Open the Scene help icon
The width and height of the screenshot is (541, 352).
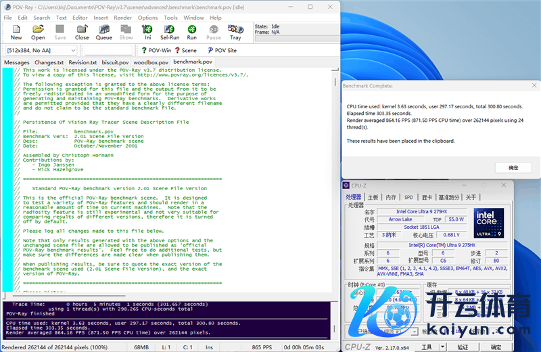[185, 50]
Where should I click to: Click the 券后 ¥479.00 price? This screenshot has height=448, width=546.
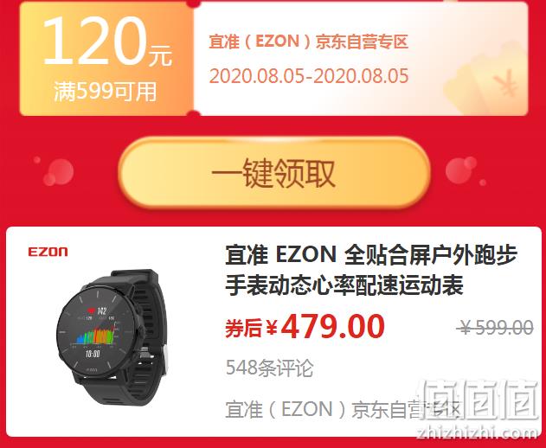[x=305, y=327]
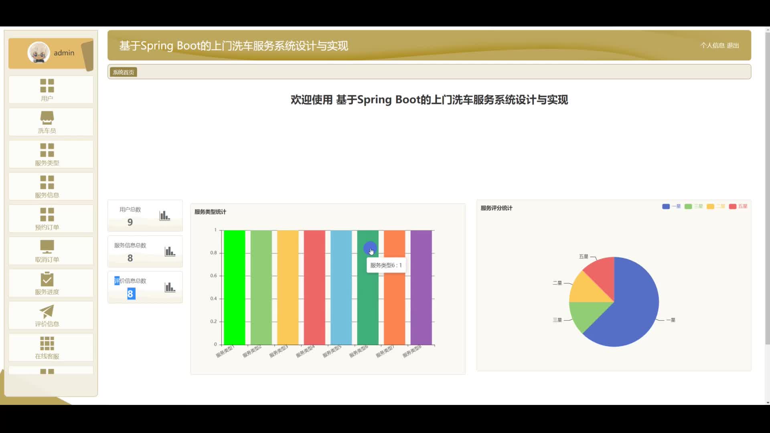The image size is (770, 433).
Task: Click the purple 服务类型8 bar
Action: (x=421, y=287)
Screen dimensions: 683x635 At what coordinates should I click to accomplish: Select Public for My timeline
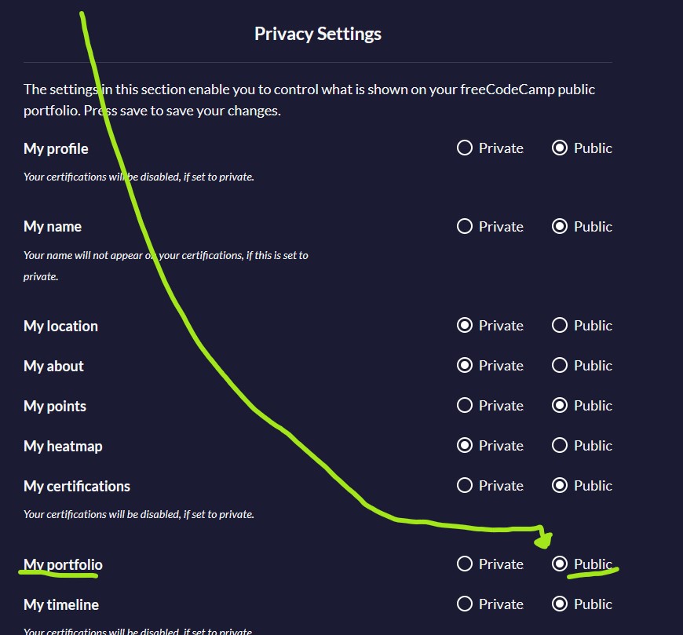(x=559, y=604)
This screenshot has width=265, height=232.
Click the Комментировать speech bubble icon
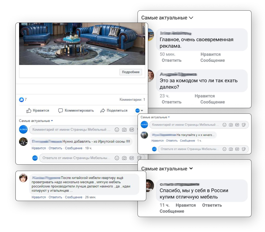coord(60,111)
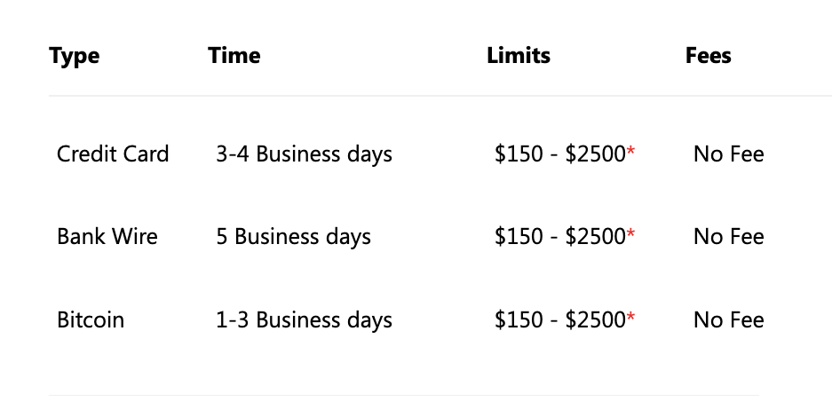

■ ■ ■ ■

_Your instructions_
Pictures stay out; all other material above is restated word for word.

_Expected answer_
Open the Scene help icon
The width and height of the screenshot is (541, 352).
[185, 50]
Where should I click to: Click the 券后 ¥479.00 price? This screenshot has height=448, width=546.
[x=305, y=327]
The image size is (770, 433).
Task: Click the purple 服务类型8 bar
Action: (x=421, y=287)
Screen dimensions: 683x635 At what coordinates should I click to accomplish: Select Public for My timeline
(x=559, y=604)
This screenshot has width=265, height=232.
Click the Комментировать speech bubble icon
coord(60,111)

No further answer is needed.